Once this command completes, run the following command to see a list of Kubernetes services running on your EKS cluster:

kubectl get svc

The DaskHub deployment created a Kubernetes Service called proxy-public with a ServiceType of LoadBalancer, which in turn created an Amazon EC2 Classic Load Balancer to provide you with a public address (the EXTERNAL-IP value) to access your Jupyter notebook environment. Instead of using the load balancer’s URL directly, follow these steps to create a record in Amazon Route 53 to point your registered domain to this load balancer:

  • From the AWS management console, navigate to Route 53 and find your domain’s Hosted Zone.
  • From your domain’s Hosted Zone page, select Create record.
  • From the Quick create record page, leave the default values in place and toggle on Alias in the Route traffic to dropdown, select Alias to Application and Classic Load Balancer, select your region, and select your newly created load balancer. Select the Create records button to create your new record.

After a few minutes to allow for DNS propagation, you are able to navigate to https://<your-domain> and be directed to your JupyterHub landing page securely using https. Enter the username and password that you configured in daskhub.yaml.

Run a Jupyter notebook to perform a large-scale geospatial analysis on Dask

To demonstrate a large-scale geospatial analysis, download and run an example Jupyter notebook that uses the CMIP6 data from the Registry of Open Data on AWS. From your JupyterHub environment, open a terminal and run the following command to download the repository that contains the example notebook:

git clone https://github.com/awslabs/amazon-asdi.git

Within this repository, open examples/eks/cmip6_zarr.ipynb. Run each cell in the notebook sequentially to follow along with the analysis.

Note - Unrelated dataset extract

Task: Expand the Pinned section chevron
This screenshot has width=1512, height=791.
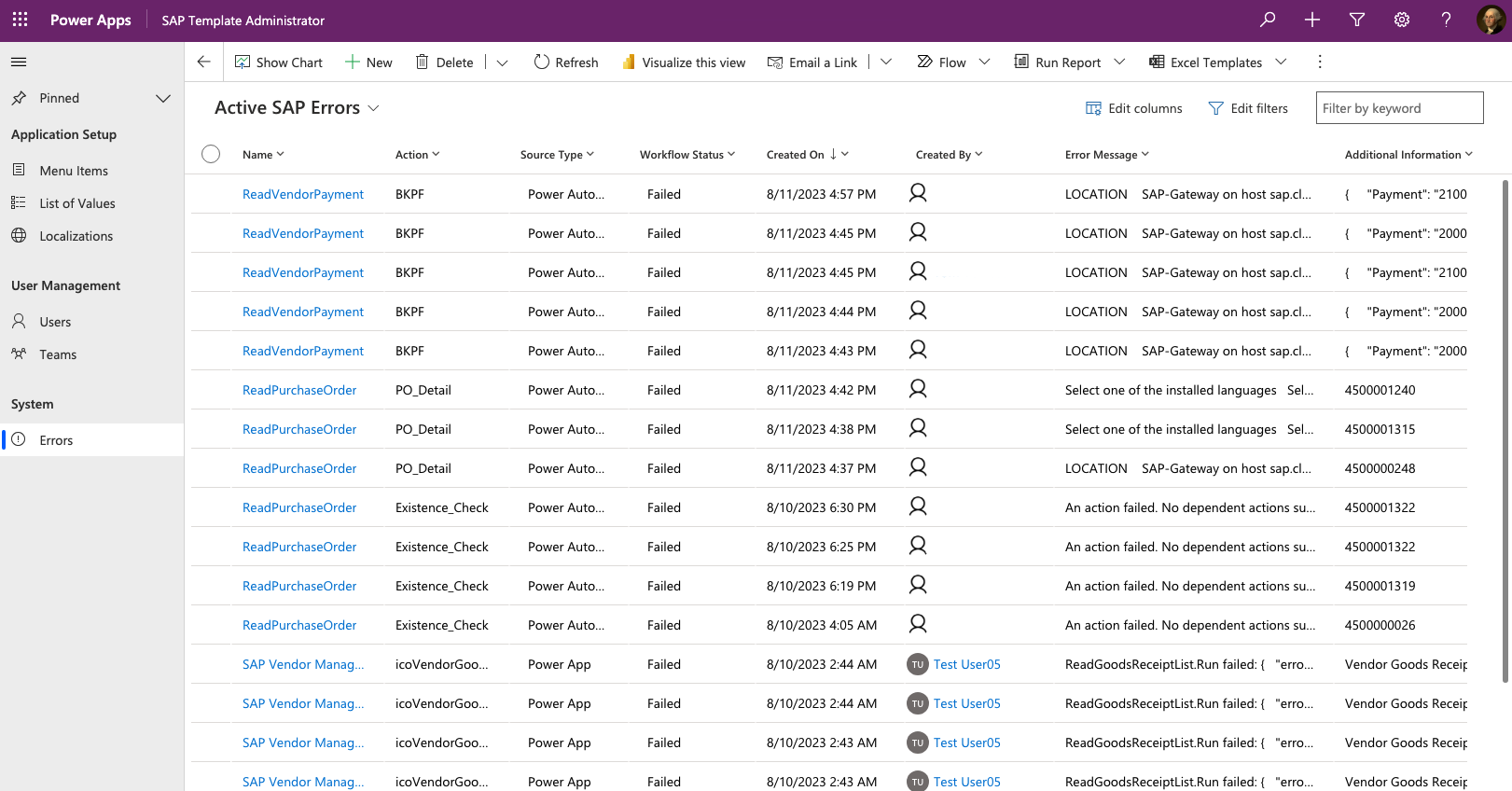Action: [x=163, y=98]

The notebook is configured to create a Dask cluster with 24 Dask workers, each with one CPU core and 3.5GB of memory. Your Amazon EKS managed node group for dask workers does not have sufficient capacity to schedule all of the Dask worker nodes, so the Cluster Autoscaler automatically scales up the number of Amazon EC2 instances until your Dask cluster has all 24 cores and 84GB of memory. You can adjust these numbers to run your analyses faster with a larger number of Dask workers.

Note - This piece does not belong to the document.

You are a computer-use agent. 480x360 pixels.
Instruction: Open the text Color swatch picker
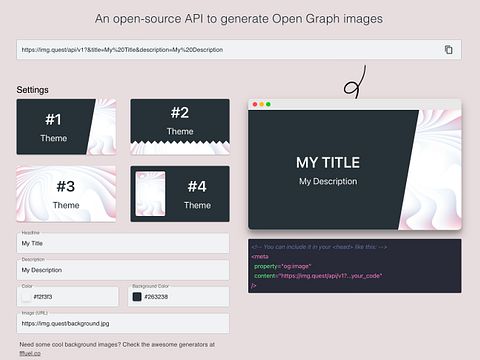coord(27,297)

For interesting visualizations showing how Dask breaks up the computations into tasks and parallelizes their execution across worker nodes, click the Dashboard URL after you create your cluster, as seen in the following:

Figure 2. A Jupyter notebook user creates a Dask cluster programmatically using Python. The Dask cluster scales out and creates Dask worker nodes in response to user demand. The Jupyter notebook user submits a calculation which is split up and distributed across all of the available Dask worker nodes.

Be sure to run the final cell in the notebook when you are finished, which shuts down your Dask cluster, allowing your managed node group to scale back in to save on cost.

Cost of operation

The cost of running this solution varies, primarily based on the number and size of the Dask clusters that are created and how long they run. Use the AWS Pricing Calculator to create a cost estimate based on your deployment needs.

Cleaning up

To avoid incurring future charges, you must delete the resources you created. First uninstall the DaskHub helm chart, which also terminates the load balancer:

helm delete daskhub

Once this command completes, delete your Amazon EKS cluster and all associated AWS resources by running this command:

eksctl delete cluster --name pangeo

Conclusion

In this post you created an Amazon EKS cluster, installed DaskHub, and performed a large-scale geospatial analysis against the CMIP6 dataset in the Registry of Open Data on AWS. We covered the foundational components of a Kubernetes-based Pangeo deployment on AWS, but there is more to learn and apply.

We hope this helped get you started with Pangeo on AWS for scenarios in which you would like to build out the infrastructure and have full control over your environment. If you would prefer to have a managed solution, consider Saturn Cloud which is available on the AWS Marketplace, coiled.io, or 2i2c if you are in the education/research space. You may also want to consider QHub for deploying a similar stack to AWS if you are looking for a highly opinionated deployment option.